Would you please repeat the material exactly, from the first line to the last?

+++ Listed entries +++

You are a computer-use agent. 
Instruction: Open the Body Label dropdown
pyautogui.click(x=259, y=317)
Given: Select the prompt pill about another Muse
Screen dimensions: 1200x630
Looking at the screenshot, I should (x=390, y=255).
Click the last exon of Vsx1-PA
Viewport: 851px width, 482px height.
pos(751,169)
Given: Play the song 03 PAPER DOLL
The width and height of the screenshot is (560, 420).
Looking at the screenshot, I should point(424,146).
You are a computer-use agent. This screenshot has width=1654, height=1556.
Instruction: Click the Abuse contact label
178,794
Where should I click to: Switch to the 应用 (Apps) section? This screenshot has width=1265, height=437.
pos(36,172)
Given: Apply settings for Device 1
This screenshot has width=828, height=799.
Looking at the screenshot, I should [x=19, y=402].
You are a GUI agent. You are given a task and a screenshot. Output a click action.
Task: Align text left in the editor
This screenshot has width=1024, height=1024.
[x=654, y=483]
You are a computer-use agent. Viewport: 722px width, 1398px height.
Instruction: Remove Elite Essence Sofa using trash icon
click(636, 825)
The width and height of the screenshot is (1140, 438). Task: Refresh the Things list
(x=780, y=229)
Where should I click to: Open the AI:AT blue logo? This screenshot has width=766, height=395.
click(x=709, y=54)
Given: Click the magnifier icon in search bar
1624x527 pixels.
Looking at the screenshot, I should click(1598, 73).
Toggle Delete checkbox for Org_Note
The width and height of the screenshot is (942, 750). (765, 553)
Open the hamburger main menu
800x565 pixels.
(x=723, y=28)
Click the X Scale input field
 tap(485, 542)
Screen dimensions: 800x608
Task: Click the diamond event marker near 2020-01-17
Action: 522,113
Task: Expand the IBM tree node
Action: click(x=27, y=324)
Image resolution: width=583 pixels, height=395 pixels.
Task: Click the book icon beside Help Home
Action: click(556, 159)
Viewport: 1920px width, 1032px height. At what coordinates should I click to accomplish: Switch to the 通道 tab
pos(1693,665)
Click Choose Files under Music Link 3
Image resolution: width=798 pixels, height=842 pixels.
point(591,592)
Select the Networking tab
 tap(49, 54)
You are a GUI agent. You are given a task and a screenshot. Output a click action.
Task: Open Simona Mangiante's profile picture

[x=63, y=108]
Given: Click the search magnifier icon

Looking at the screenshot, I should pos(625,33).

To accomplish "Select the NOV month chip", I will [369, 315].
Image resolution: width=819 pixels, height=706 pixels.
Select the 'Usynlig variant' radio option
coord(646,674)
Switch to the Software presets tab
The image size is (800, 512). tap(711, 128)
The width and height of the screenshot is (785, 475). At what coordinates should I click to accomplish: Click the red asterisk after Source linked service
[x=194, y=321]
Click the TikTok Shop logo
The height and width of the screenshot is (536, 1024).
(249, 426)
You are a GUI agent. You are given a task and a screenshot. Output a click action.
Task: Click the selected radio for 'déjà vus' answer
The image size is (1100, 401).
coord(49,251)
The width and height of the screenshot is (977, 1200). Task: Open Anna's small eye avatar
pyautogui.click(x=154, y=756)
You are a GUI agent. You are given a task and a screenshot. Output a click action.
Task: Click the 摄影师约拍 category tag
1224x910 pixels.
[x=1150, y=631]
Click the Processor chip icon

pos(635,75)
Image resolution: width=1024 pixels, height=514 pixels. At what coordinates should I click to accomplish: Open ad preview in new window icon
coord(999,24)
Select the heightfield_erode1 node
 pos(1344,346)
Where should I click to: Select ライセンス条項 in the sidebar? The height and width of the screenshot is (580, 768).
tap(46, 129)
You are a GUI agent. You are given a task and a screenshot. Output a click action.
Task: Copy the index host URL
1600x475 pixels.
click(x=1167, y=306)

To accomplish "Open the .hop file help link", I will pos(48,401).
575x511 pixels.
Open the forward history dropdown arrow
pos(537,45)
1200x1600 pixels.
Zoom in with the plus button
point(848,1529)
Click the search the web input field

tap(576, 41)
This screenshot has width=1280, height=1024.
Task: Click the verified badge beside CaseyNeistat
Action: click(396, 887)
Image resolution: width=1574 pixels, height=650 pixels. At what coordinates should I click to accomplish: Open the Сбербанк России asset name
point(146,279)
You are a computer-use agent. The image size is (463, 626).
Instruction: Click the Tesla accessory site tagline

+++

→ Exercise output:
You are a computer-use agent. 
Instruction: Open the Body Label dropdown
pyautogui.click(x=259, y=317)
Given: Select the prompt pill about another Muse
Screen dimensions: 1200x630
Looking at the screenshot, I should (x=390, y=255).
Click the last exon of Vsx1-PA
Viewport: 851px width, 482px height.
pos(751,169)
Given: Play the song 03 PAPER DOLL
The width and height of the screenshot is (560, 420).
Looking at the screenshot, I should point(424,146).
You are a computer-use agent. This screenshot has width=1654, height=1556.
Instruction: Click the Abuse contact label
178,794
Where should I click to: Switch to the 应用 (Apps) section? This screenshot has width=1265, height=437.
pos(36,172)
Given: Apply settings for Device 1
This screenshot has width=828, height=799.
Looking at the screenshot, I should [x=19, y=402].
You are a GUI agent. You are given a task and a screenshot. Output a click action.
Task: Align text left in the editor
This screenshot has width=1024, height=1024.
[x=654, y=483]
You are a computer-use agent. Viewport: 722px width, 1398px height.
Instruction: Remove Elite Essence Sofa using trash icon
click(636, 825)
The width and height of the screenshot is (1140, 438). Task: Refresh the Things list
(x=780, y=229)
Where should I click to: Open the AI:AT blue logo? This screenshot has width=766, height=395.
click(x=709, y=54)
Given: Click the magnifier icon in search bar
1624x527 pixels.
Looking at the screenshot, I should click(1598, 73).
Toggle Delete checkbox for Org_Note
The width and height of the screenshot is (942, 750). (765, 553)
Open the hamburger main menu
800x565 pixels.
(x=723, y=28)
Click the X Scale input field
 tap(485, 542)
Screen dimensions: 800x608
Task: Click the diamond event marker near 2020-01-17
Action: 522,113
Task: Expand the IBM tree node
Action: click(x=27, y=324)
Image resolution: width=583 pixels, height=395 pixels.
Task: Click the book icon beside Help Home
Action: click(556, 159)
Viewport: 1920px width, 1032px height. At what coordinates should I click to accomplish: Switch to the 通道 tab
pos(1693,665)
Click Choose Files under Music Link 3
Image resolution: width=798 pixels, height=842 pixels.
point(591,592)
Select the Networking tab
 tap(49, 54)
You are a GUI agent. You are given a task and a screenshot. Output a click action.
Task: Open Simona Mangiante's profile picture

[x=63, y=108]
Given: Click the search magnifier icon

Looking at the screenshot, I should pos(625,33).

To accomplish "Select the NOV month chip", I will [369, 315].
Image resolution: width=819 pixels, height=706 pixels.
Select the 'Usynlig variant' radio option
coord(646,674)
Switch to the Software presets tab
The image size is (800, 512). tap(711, 128)
The width and height of the screenshot is (785, 475). At what coordinates should I click to accomplish: Click the red asterisk after Source linked service
[x=194, y=321]
Click the TikTok Shop logo
The height and width of the screenshot is (536, 1024).
(249, 426)
You are a GUI agent. You are given a task and a screenshot. Output a click action.
Task: Click the selected radio for 'déjà vus' answer
The image size is (1100, 401).
coord(49,251)
The width and height of the screenshot is (977, 1200). Task: Open Anna's small eye avatar
pyautogui.click(x=154, y=756)
You are a GUI agent. You are given a task and a screenshot. Output a click action.
Task: Click the 摄影师约拍 category tag
1224x910 pixels.
[x=1150, y=631]
Click the Processor chip icon

pos(635,75)
Image resolution: width=1024 pixels, height=514 pixels. At what coordinates should I click to accomplish: Open ad preview in new window icon
coord(999,24)
Select the heightfield_erode1 node
 pos(1344,346)
Where should I click to: Select ライセンス条項 in the sidebar? The height and width of the screenshot is (580, 768).
tap(46, 129)
You are a GUI agent. You are given a task and a screenshot. Output a click action.
Task: Copy the index host URL
1600x475 pixels.
click(x=1167, y=306)

To accomplish "Open the .hop file help link", I will pos(48,401).
575x511 pixels.
Open the forward history dropdown arrow
pos(537,45)
1200x1600 pixels.
Zoom in with the plus button
point(848,1529)
Click the search the web input field

tap(576, 41)
This screenshot has width=1280, height=1024.
Task: Click the verified badge beside CaseyNeistat
Action: click(396, 887)
Image resolution: width=1574 pixels, height=650 pixels. At what coordinates should I click to accomplish: Open the Сбербанк России asset name
point(146,279)
You are a computer-use agent. The image size is (463, 626).
Instruction: Click the Tesla accessory site tagline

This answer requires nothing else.